## What is being asked
Render the lines below, from the line with "Click the M4 data point on revenue chart" up to and including the line with "click(577, 424)", as a JSON list of strings with one string per line, leaving out any blank lines.

## Data rows
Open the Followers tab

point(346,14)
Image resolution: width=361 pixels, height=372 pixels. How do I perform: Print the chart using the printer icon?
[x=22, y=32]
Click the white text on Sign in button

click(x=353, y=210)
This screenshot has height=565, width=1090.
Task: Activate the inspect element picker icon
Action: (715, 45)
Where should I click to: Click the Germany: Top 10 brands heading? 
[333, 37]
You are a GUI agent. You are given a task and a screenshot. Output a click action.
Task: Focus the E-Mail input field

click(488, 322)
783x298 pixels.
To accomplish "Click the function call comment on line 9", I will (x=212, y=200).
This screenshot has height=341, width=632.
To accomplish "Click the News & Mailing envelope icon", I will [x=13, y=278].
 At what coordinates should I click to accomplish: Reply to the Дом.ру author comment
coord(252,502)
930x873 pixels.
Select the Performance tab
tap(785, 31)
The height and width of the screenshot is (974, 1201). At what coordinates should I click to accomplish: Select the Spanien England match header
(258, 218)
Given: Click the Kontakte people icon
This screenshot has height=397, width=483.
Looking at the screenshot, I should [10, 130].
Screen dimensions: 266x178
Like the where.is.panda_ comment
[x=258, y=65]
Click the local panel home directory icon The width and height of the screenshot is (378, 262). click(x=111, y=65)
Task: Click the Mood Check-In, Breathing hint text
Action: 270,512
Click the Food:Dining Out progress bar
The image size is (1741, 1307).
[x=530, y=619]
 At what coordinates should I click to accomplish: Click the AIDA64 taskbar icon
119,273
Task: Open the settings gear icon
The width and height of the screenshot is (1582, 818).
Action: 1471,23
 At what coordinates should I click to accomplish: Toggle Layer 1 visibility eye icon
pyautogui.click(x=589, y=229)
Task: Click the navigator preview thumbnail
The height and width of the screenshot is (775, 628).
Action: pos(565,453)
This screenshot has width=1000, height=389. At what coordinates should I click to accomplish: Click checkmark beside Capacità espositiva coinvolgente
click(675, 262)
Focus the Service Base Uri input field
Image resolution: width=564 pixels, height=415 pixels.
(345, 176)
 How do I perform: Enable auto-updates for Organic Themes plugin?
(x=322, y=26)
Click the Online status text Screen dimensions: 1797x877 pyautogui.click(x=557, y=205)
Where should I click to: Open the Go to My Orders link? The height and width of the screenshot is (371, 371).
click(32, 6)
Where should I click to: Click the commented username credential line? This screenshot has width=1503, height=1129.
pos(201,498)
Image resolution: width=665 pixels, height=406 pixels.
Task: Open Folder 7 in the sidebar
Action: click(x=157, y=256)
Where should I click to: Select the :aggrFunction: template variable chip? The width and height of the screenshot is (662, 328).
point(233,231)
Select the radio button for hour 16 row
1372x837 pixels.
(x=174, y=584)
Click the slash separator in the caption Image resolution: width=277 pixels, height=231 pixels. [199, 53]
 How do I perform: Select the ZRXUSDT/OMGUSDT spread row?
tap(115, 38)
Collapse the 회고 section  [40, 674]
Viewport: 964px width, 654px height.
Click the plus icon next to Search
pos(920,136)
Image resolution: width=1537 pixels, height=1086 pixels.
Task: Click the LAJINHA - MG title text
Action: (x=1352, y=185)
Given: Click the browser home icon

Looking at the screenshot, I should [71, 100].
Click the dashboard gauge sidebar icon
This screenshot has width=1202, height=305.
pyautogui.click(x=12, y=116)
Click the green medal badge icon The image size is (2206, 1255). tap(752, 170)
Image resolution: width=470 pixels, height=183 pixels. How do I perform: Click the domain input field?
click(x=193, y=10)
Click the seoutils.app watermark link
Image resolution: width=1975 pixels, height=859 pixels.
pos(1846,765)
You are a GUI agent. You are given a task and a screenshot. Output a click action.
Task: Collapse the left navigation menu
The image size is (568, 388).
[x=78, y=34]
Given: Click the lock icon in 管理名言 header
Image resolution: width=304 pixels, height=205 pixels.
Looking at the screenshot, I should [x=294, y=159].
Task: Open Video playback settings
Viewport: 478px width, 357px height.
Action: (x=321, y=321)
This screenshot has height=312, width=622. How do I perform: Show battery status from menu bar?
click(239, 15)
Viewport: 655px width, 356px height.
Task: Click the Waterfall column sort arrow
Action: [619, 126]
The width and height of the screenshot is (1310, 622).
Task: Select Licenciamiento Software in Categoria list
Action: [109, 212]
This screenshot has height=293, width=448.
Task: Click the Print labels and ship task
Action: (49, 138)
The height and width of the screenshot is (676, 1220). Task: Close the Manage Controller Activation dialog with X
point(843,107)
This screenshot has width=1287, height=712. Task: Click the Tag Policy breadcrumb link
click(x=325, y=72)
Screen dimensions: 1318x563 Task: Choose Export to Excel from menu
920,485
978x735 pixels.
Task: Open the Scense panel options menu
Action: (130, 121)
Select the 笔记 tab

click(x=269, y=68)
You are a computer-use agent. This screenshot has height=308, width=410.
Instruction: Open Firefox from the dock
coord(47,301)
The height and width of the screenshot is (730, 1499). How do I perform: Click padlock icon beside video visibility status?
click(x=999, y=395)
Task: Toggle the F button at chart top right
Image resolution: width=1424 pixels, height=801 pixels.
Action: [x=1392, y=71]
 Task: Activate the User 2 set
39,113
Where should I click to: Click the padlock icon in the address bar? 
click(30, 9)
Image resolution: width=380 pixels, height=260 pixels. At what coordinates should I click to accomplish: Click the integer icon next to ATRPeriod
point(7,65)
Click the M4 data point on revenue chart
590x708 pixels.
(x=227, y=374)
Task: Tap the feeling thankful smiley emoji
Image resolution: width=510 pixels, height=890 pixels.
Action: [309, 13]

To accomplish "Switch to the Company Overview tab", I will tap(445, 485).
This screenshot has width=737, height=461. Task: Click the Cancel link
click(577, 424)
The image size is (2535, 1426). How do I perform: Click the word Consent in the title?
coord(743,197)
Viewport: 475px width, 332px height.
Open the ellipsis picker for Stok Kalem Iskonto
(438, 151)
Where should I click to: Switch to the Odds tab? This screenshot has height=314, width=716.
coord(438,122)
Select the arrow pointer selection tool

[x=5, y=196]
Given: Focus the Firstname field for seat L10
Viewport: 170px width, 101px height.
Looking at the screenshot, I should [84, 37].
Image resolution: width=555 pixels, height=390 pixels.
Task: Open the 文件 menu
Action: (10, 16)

## Answer to the problem
[
  "Click the M4 data point on revenue chart",
  "590x708 pixels.",
  "(x=227, y=374)",
  "Task: Tap the feeling thankful smiley emoji",
  "Image resolution: width=510 pixels, height=890 pixels.",
  "Action: [309, 13]",
  "To accomplish \"Switch to the Company Overview tab\", I will tap(445, 485).",
  "This screenshot has width=737, height=461. Task: Click the Cancel link",
  "click(577, 424)"
]